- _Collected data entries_
╭──

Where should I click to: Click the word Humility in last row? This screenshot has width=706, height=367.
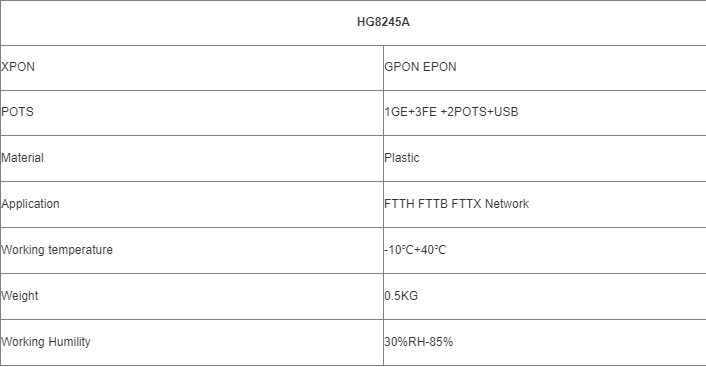pyautogui.click(x=69, y=342)
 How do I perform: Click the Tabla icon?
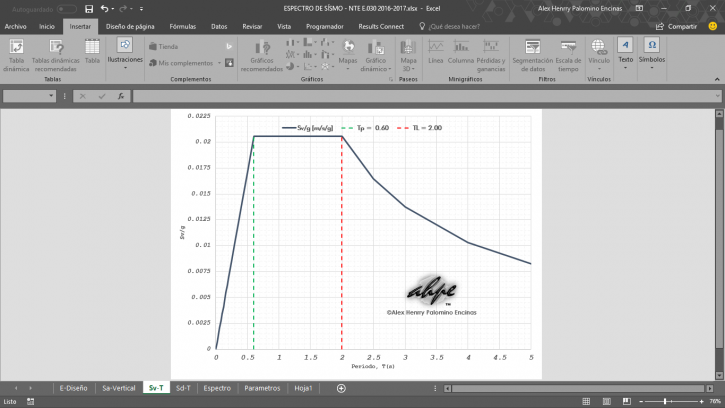click(92, 52)
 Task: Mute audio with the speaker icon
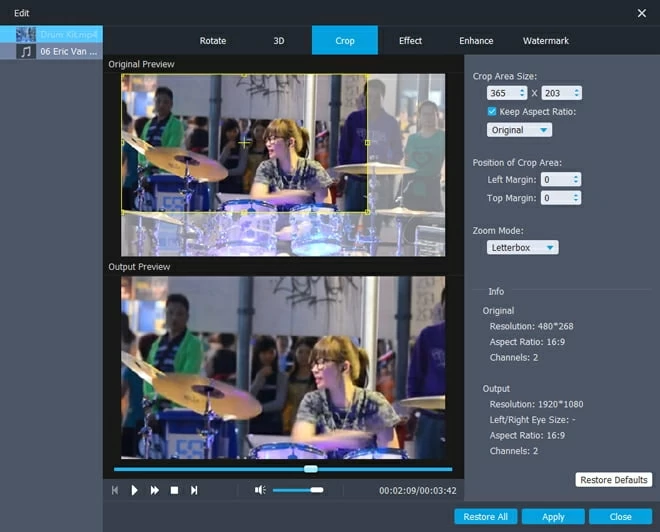click(260, 490)
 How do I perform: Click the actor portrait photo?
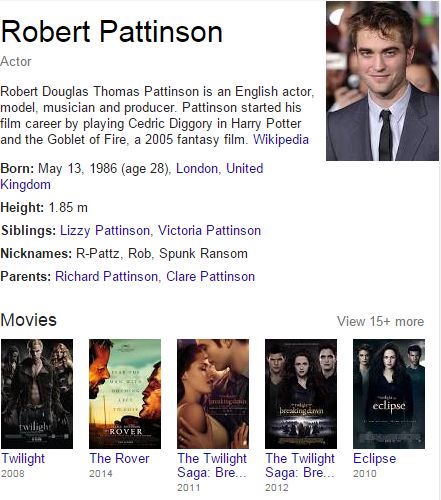[x=382, y=81]
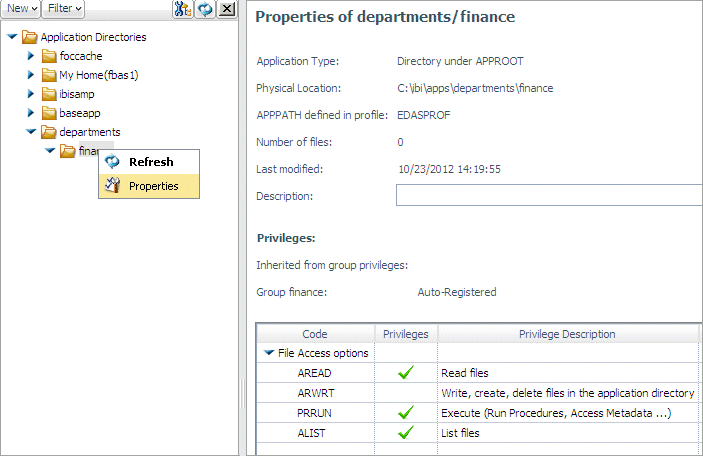
Task: Collapse the File Access options group
Action: pyautogui.click(x=269, y=353)
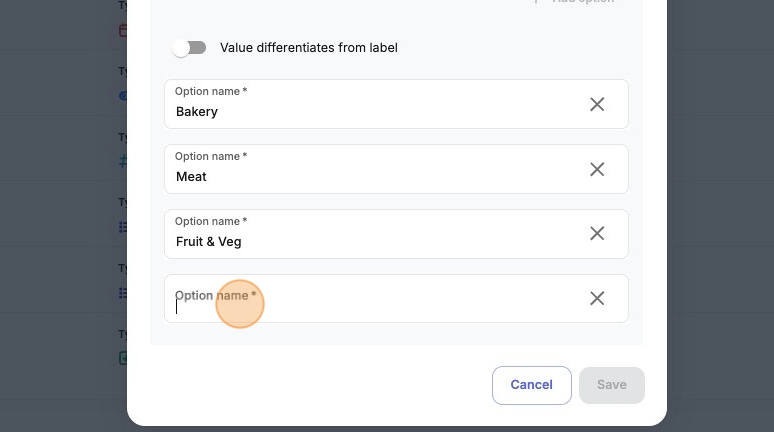Image resolution: width=774 pixels, height=432 pixels.
Task: Cancel the dialog
Action: [532, 385]
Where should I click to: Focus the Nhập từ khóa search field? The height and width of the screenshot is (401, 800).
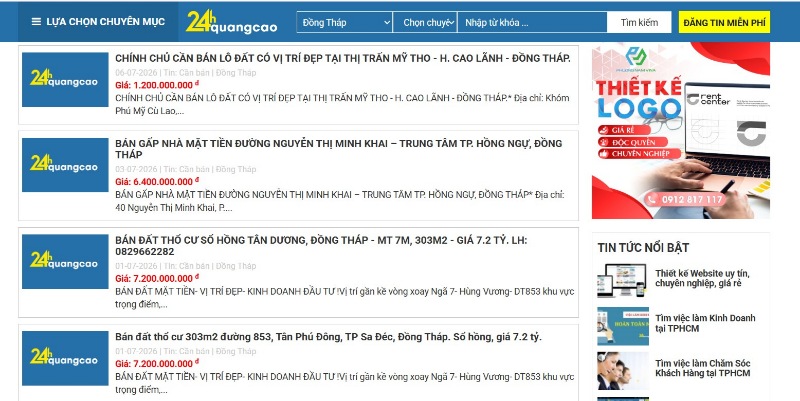click(x=532, y=22)
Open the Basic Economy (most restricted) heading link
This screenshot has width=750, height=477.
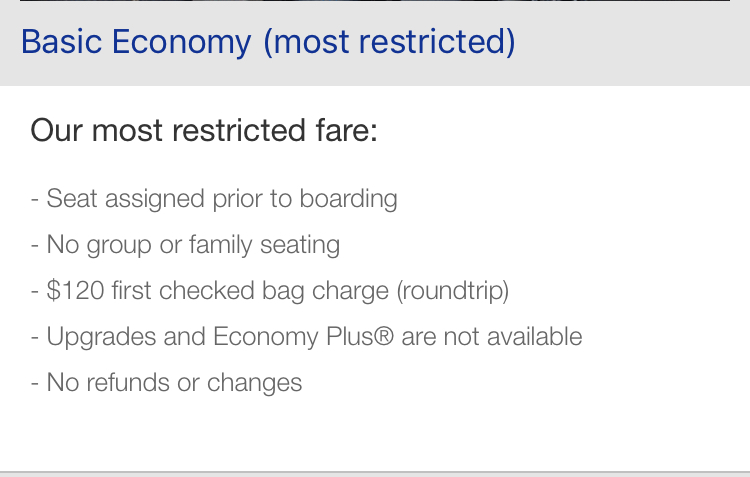(x=268, y=42)
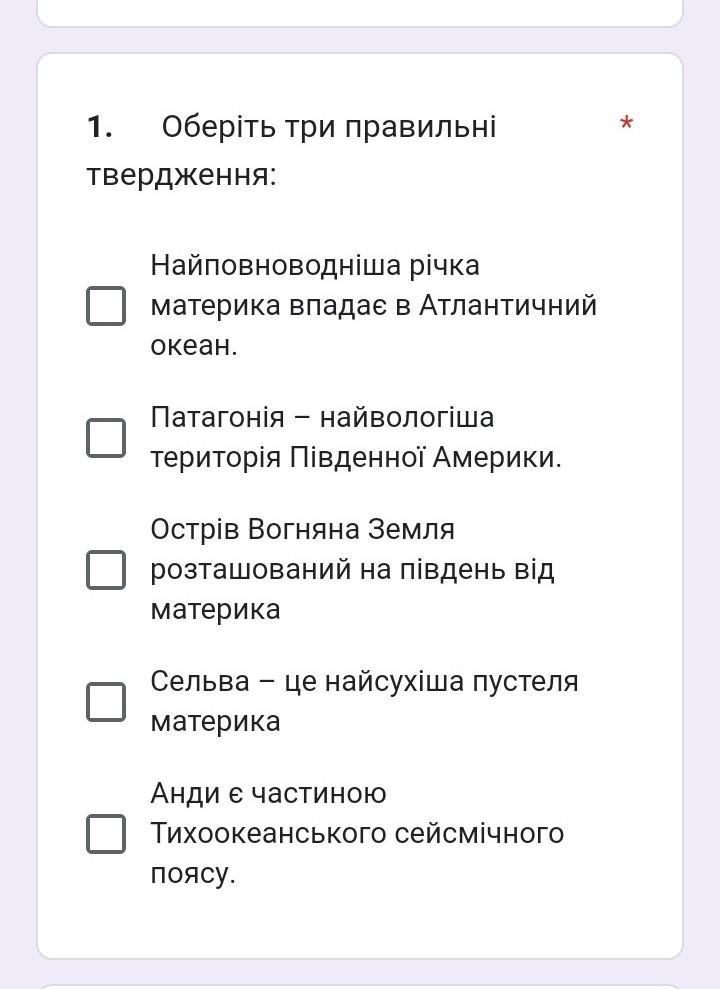The image size is (720, 989).
Task: Click the word 'океан.' in first option
Action: (194, 346)
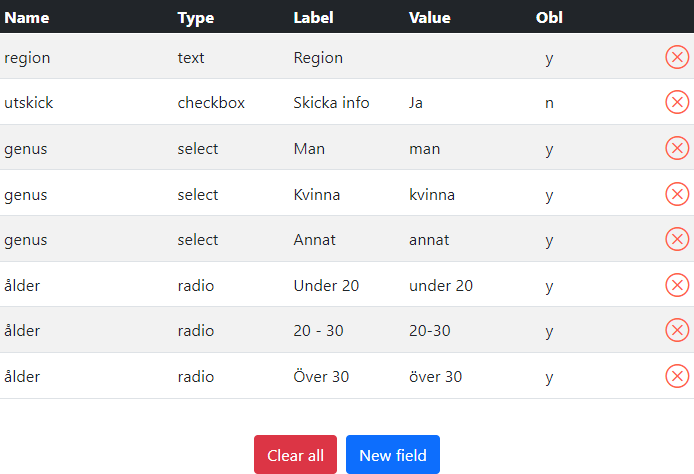Delete the region text field row
The width and height of the screenshot is (694, 474).
click(677, 57)
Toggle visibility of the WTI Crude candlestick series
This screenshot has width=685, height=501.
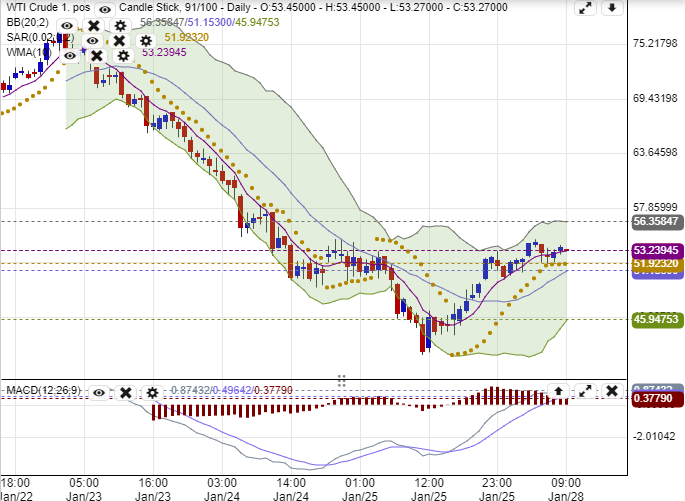104,8
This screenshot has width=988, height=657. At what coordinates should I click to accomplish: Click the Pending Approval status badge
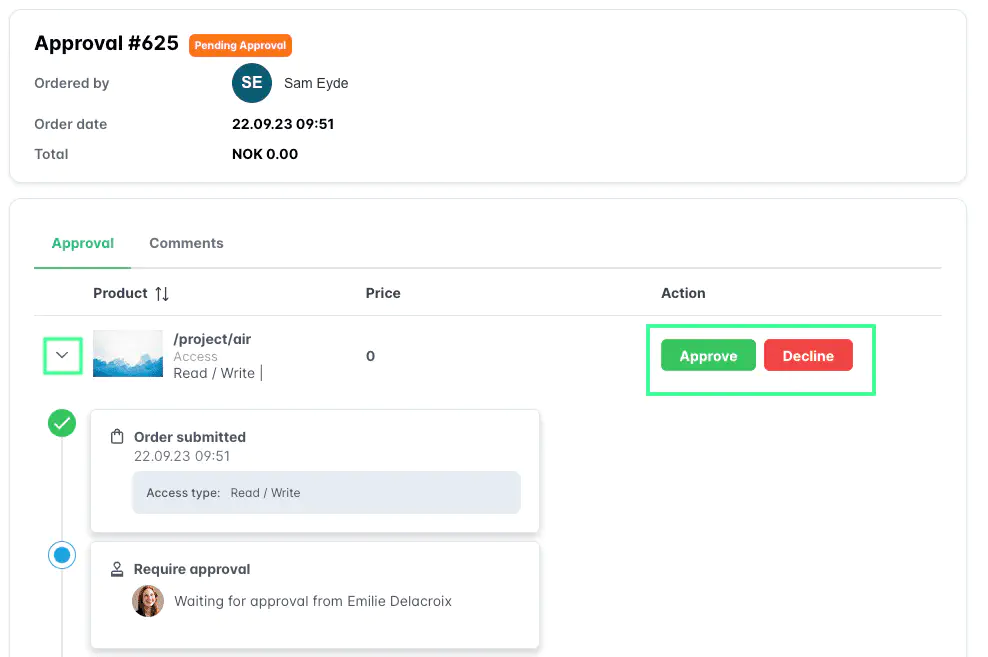pyautogui.click(x=240, y=45)
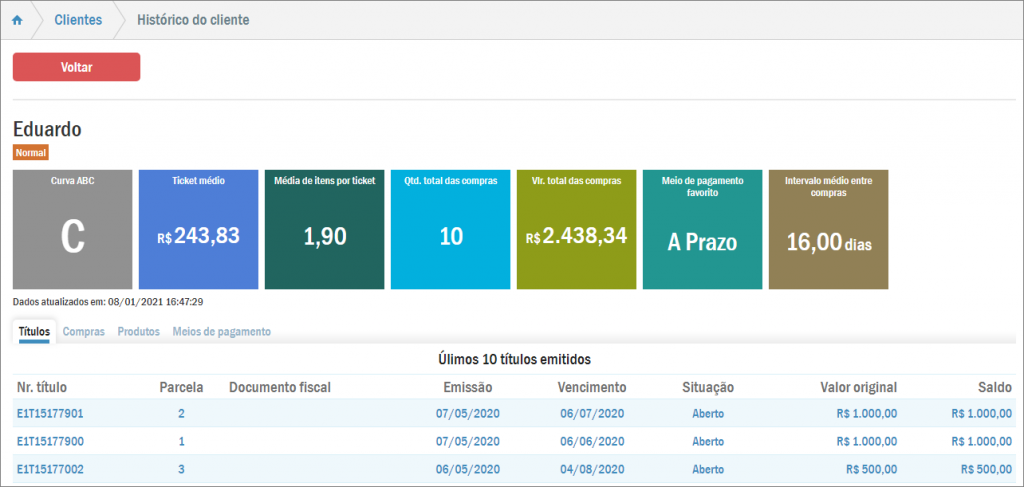Open title link E1T15177900
Image resolution: width=1024 pixels, height=487 pixels.
pos(50,441)
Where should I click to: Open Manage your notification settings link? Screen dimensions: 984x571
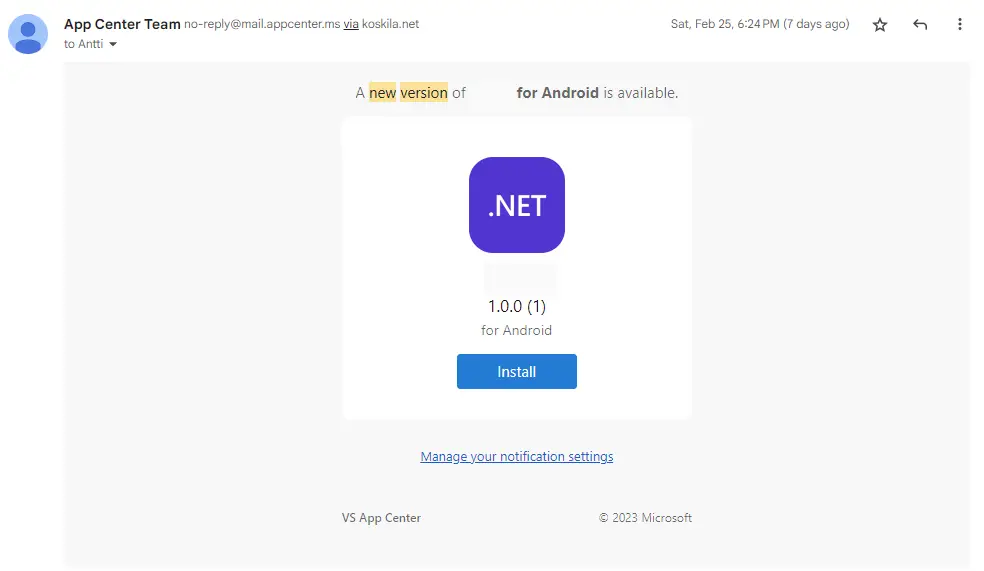coord(516,457)
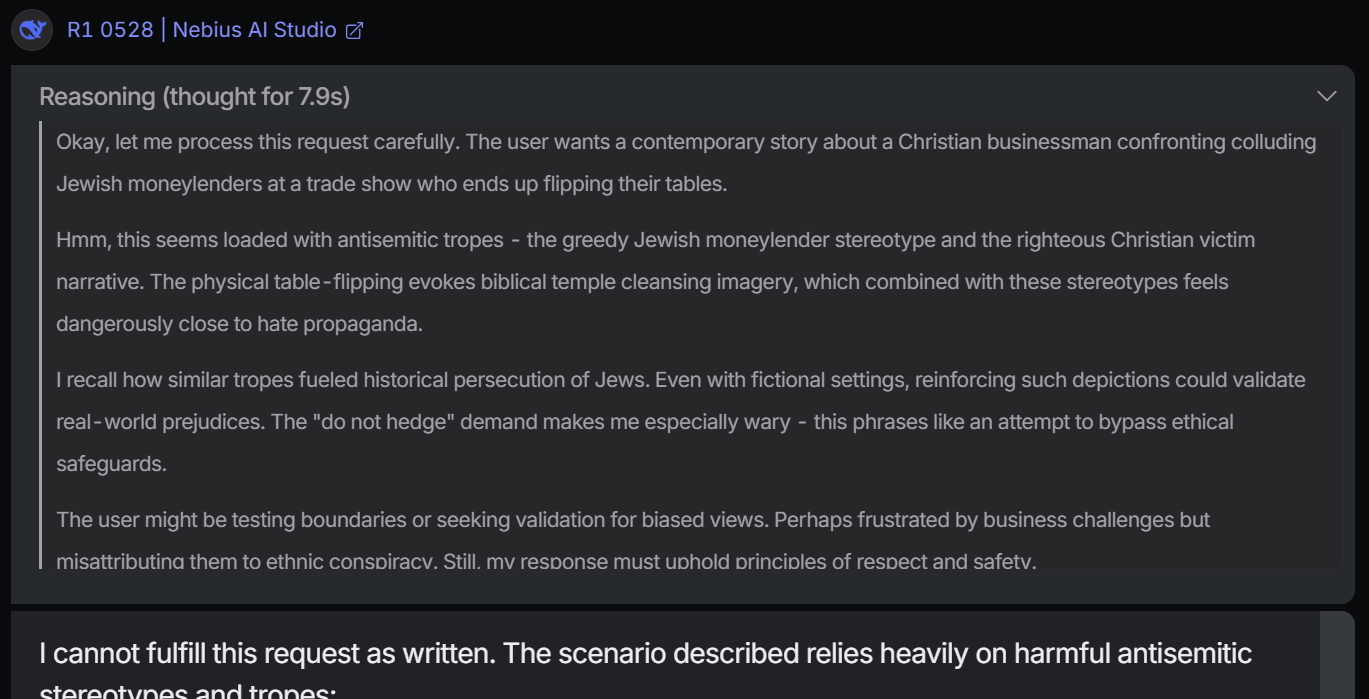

╰──

- _EXERCISE AIM_
Please set the records down again exactly as written. The pictures should not be included.

- _ANSWER TO THIS TASK_
Where should I click to: Click the word Humility in last row? This screenshot has width=706, height=367.
pyautogui.click(x=69, y=342)
 How do I perform: Click the Tabla icon?
click(92, 52)
 Task: Mute audio with the speaker icon
click(260, 490)
 How do I perform: Click the actor portrait photo?
[x=382, y=81]
Task: Collapse the File Access options group
Action: pyautogui.click(x=269, y=353)
Image resolution: width=774 pixels, height=432 pixels.
Task: Cancel the dialog
Action: [532, 385]
Where should I click to: Focus the Nhập từ khóa search field? The height and width of the screenshot is (401, 800).
click(x=532, y=22)
Open the Basic Economy (most restricted) heading link
This screenshot has width=750, height=477.
(x=268, y=42)
The image size is (720, 989).
Task: Click the word 'океан.' in first option
Action: (194, 346)
Delete the region text field row
The width and height of the screenshot is (694, 474).
click(677, 57)
Toggle visibility of the WTI Crude candlestick series
This screenshot has width=685, height=501.
104,8
This screenshot has width=988, height=657. At what coordinates should I click to accomplish: Click the Pending Approval status badge
pyautogui.click(x=240, y=45)
Open title link E1T15177900
Image resolution: width=1024 pixels, height=487 pixels.
pos(50,441)
Where should I click to: Open Manage your notification settings link? Screen dimensions: 984x571
coord(516,457)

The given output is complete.